Addiction counsellors in Cork seeing  first cases of women hooked on crack cocaine

Addiction counsellors in Cork seeing  first cases of women hooked on crack cocaine

Gardaí have also confirmed that they are now seeing more of the crack cocaine drug on Cork’s streets. Pic: Yasuyoshi Chiba - Getty Images

ADDICTION counsellors in Cork are seeing the first cases of women hooked on crack cocaine.

According to counsellors at the Cuan Mhuire treatment centre for women, addiction to crack cocaine was unheard of until recent times.

However, a number of women have become addicted to the powerful drug and sought help from the treatment centre this year.

Gardaí have also confirmed that they are now seeing more of the deadly drug on Cork’s streets, although a spokesman said that the number of seizures is still low compared to other drugs.

The majority of crack cocaine seizures are small quantities for personal use, but there has been a noticeable increase in these over the past two years.

Counsellor at Cuan Mhuire, Michael Guerin, said presentations for treatment for crack cocaine would “almost have been unheard of” up to this year.

Crack cocaine is either smoked or injected, similar to heroin.

It is made by combining cocaine powder with ammonia or baking soda, and boiling it.

When cooled, the new substance is similar to crystals.

Up to 10 women who were hooked on crack have sought treatment from the Cuan Mhuire centre in Farnanes this year, compared with none previously.

In June, the 2018 annual report from the European Monitoring Centre for Drugs and Drug Addiction highlighted that there have been increases in the number of clients presenting for treatment for crack cocaine addiction in Ireland and five other European countries, including the UK, since 2014.

The highs from crack cocaine are short-lived, resulting in the drug becoming highly addictive as users continue to chase the high. Tolerance of it also increases, meaning users have to take more to get the same high.

The drug was first seen in the US in the 1980s and resulted in major social problems in inner-city areas across the country.

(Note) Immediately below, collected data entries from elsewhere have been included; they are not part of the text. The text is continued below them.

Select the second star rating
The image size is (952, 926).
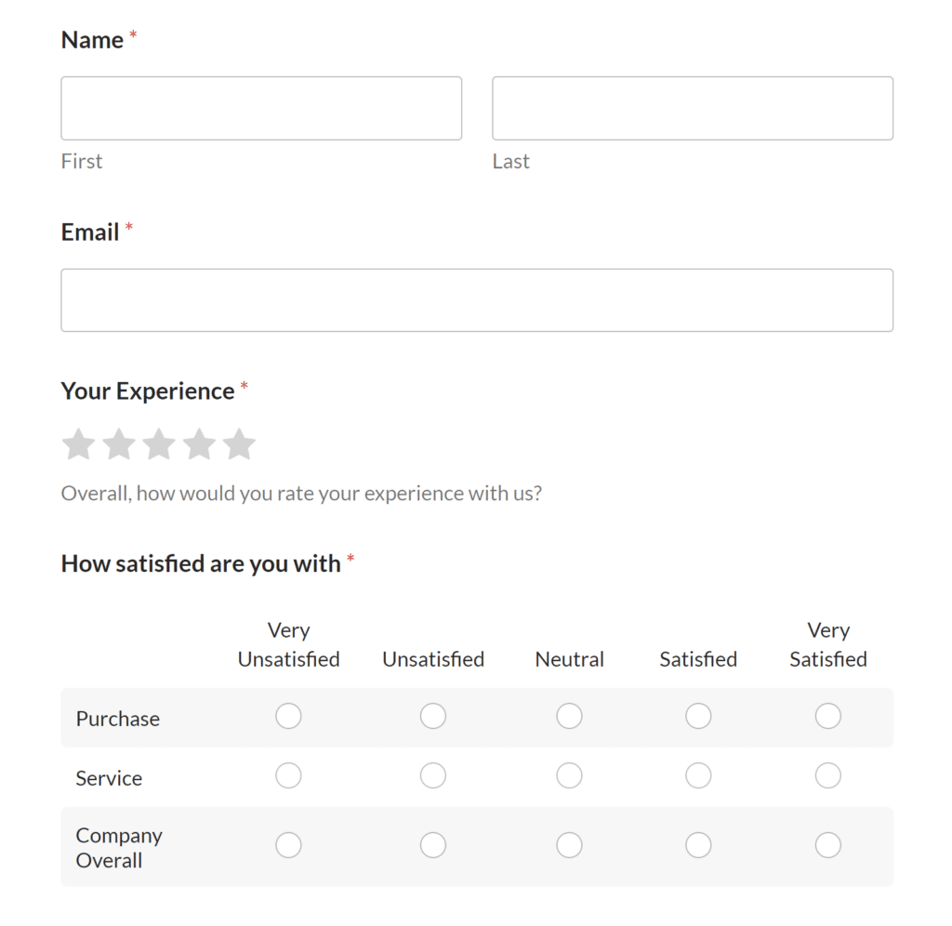(x=118, y=443)
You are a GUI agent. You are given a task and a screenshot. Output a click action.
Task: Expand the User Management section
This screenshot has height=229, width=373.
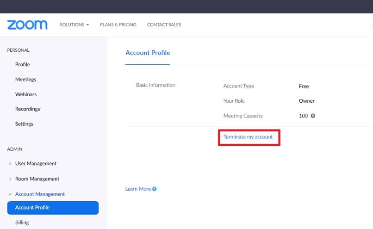point(10,164)

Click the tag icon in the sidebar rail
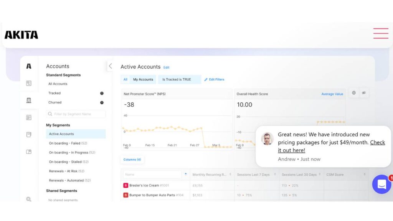(x=29, y=135)
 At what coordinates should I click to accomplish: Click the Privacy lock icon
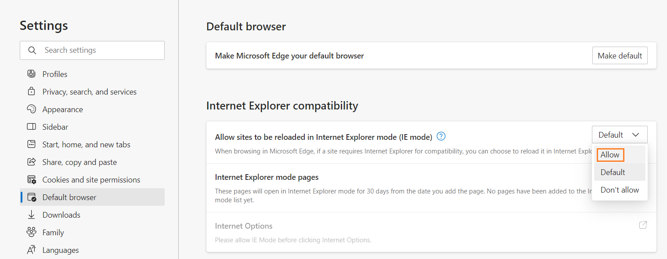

It results in overdose-related deaths and a spiral of crime by addicts who need money to pay for their habit.

In Dublin, pilot projects are underway to target crack cocaine users, with a crack pipe distribution project aimed at harm reduction among addicts.

The use of cocaine powder in Cork has been increasing in recent years following the end of the recession. Just last week, gardaí in North Cork highlighted that cannabis and cocaine are the most common drugs detected in cases of drug driving.

In June, two men were arrested in Cork City in connection with an incident in which cocaine was used on a train from Dublin.

Mr Guerin said there has been a 10% increase in cocaine admissions at the Farnanes centre in the past year.

He added: “There is a waiting list of approximately 50-60 clients — probably double what it was two years ago. There have been increases in presentations for codeine dependence — both prescribed and over the counter.”

According to Mr Guerin, half of the clients at the Farnanes centre are there for heroin-related addiction.

He added: “It is worth pointing out that HSE South addiction services had the foresight to collaborate with ourselves in an opioid detox initiative. The results have been impressive.”